§ **STATED GOAL**
Copy out the items starting at the line that contains "This screenshot has" and ending at the last item, requests included, and shift every coordinate in the answers up by 101. Omit the pictures from your answer.

Pointing data for screenshots
* * * * * * *

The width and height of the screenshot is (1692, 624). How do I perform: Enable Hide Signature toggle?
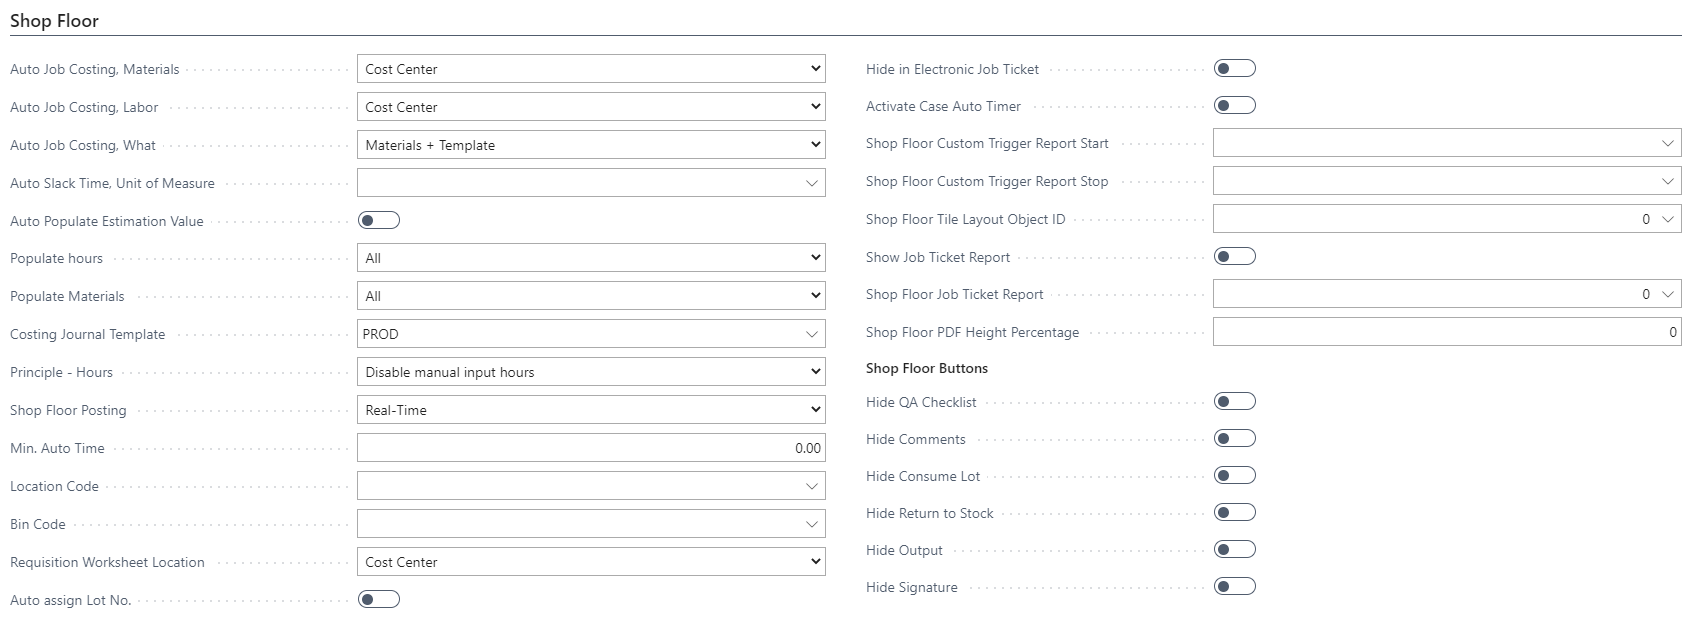[x=1235, y=586]
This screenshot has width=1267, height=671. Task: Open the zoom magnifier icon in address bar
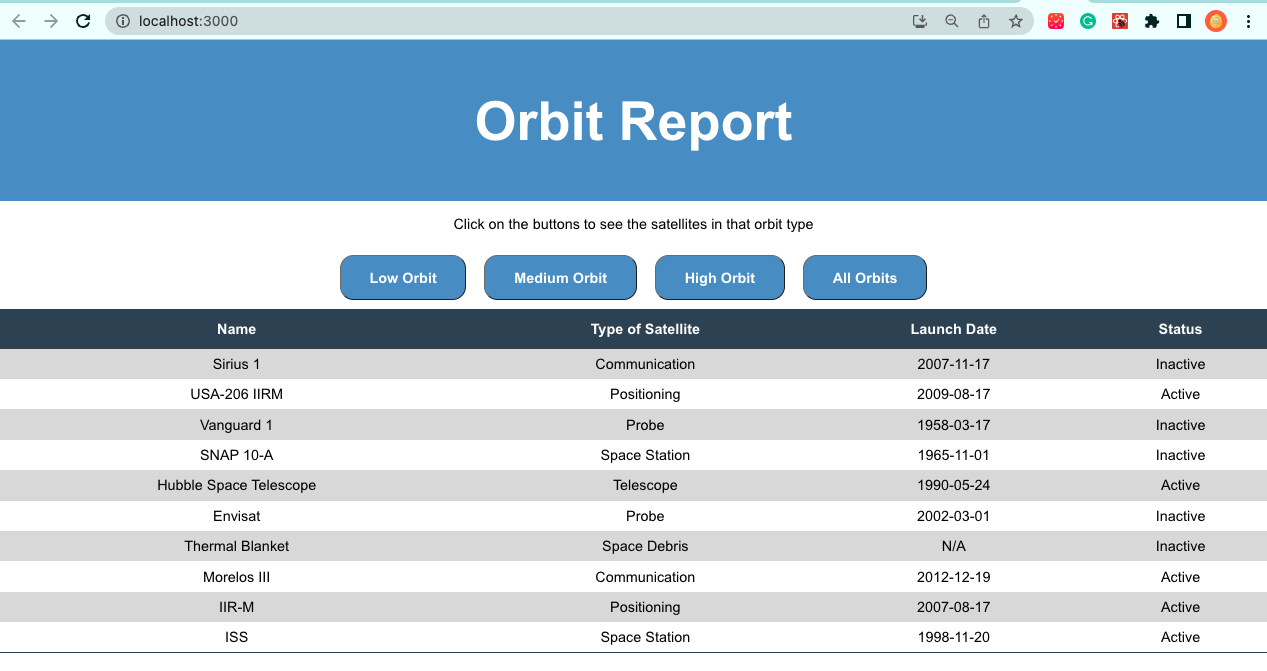pyautogui.click(x=952, y=21)
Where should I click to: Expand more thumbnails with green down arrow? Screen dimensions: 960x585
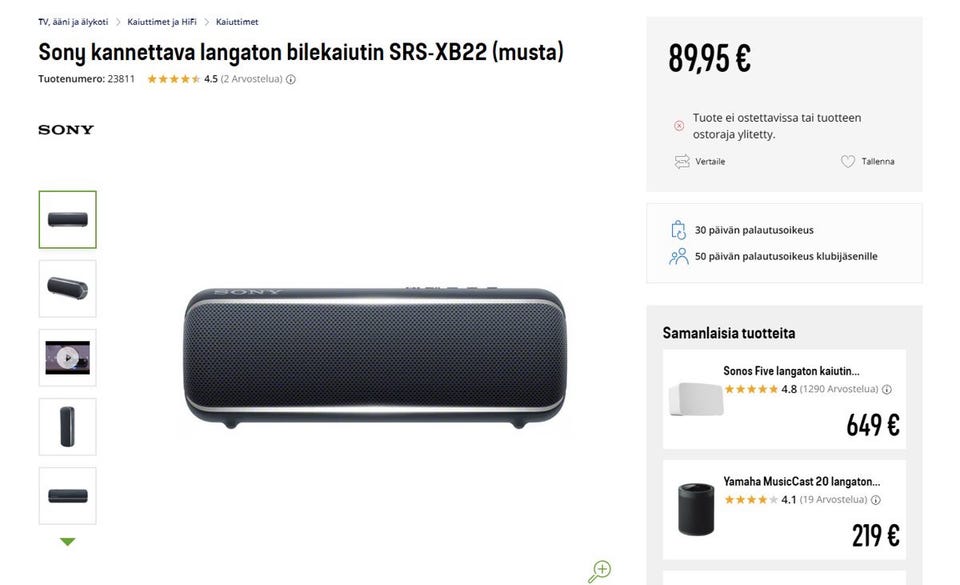tap(67, 542)
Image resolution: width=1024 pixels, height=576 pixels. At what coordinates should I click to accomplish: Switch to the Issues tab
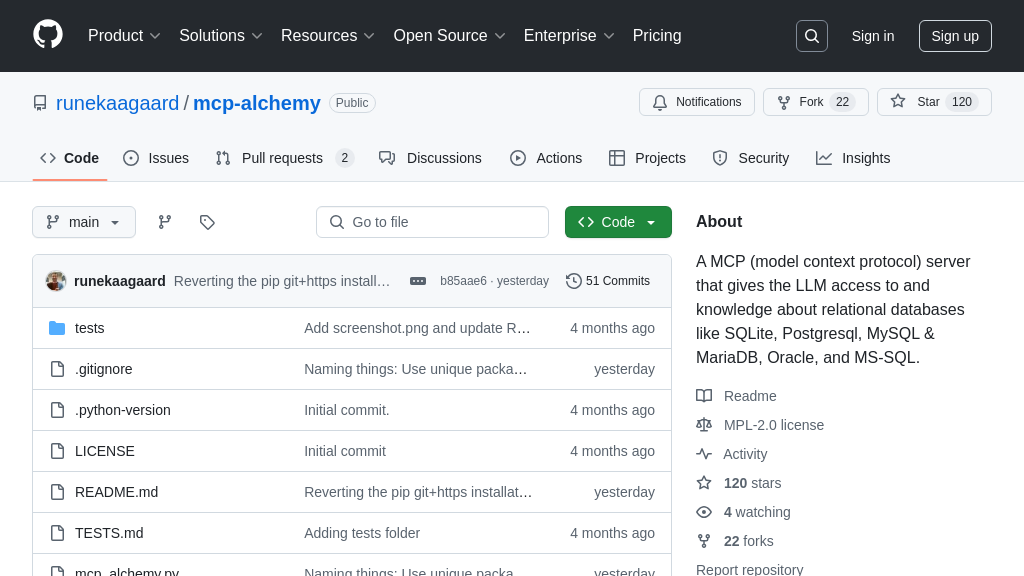pos(156,158)
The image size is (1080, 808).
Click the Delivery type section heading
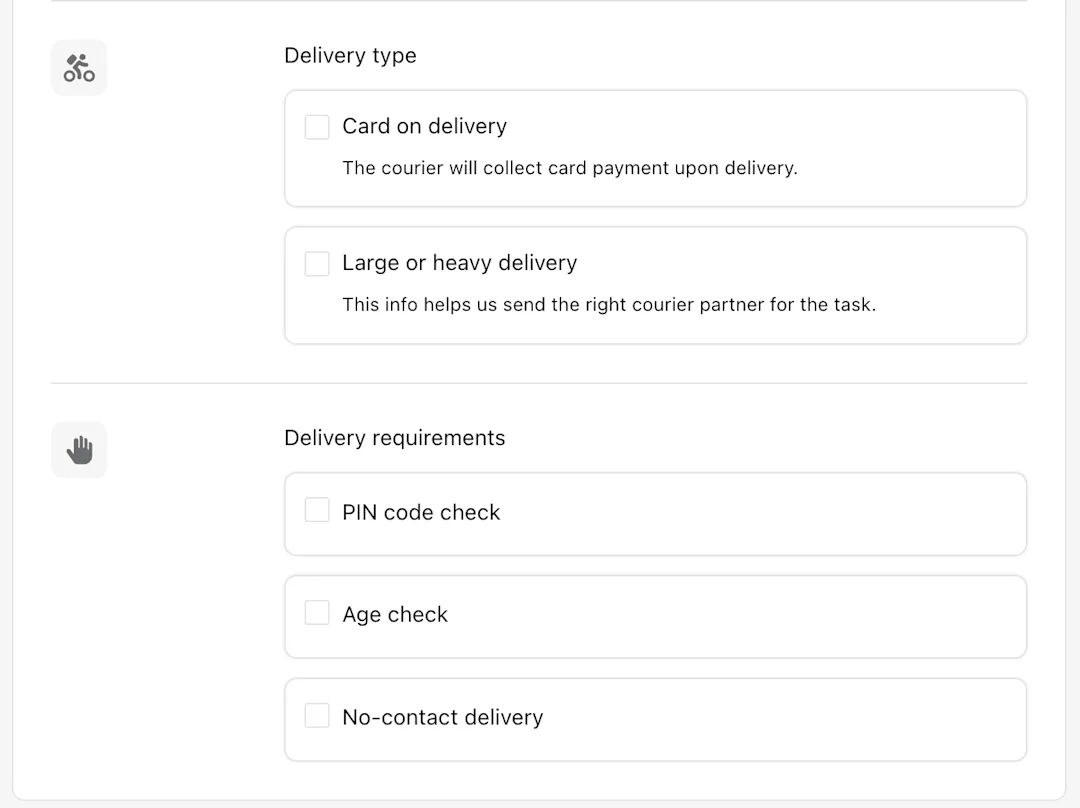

* * * * * * *

§ **EXERCISE OUTPUT**
This screenshot has width=1267, height=671. Task: Open the zoom magnifier icon in address bar
pyautogui.click(x=1053, y=122)
Where should I click to: Expand more thumbnails with green down arrow? Screen dimensions: 960x585
tap(168, 643)
Image resolution: width=1024 pixels, height=576 pixels. At what coordinates should I click to accomplish: Switch to the Issues tab
pos(257,259)
The image size is (1080, 808).
Click the Delivery type section heading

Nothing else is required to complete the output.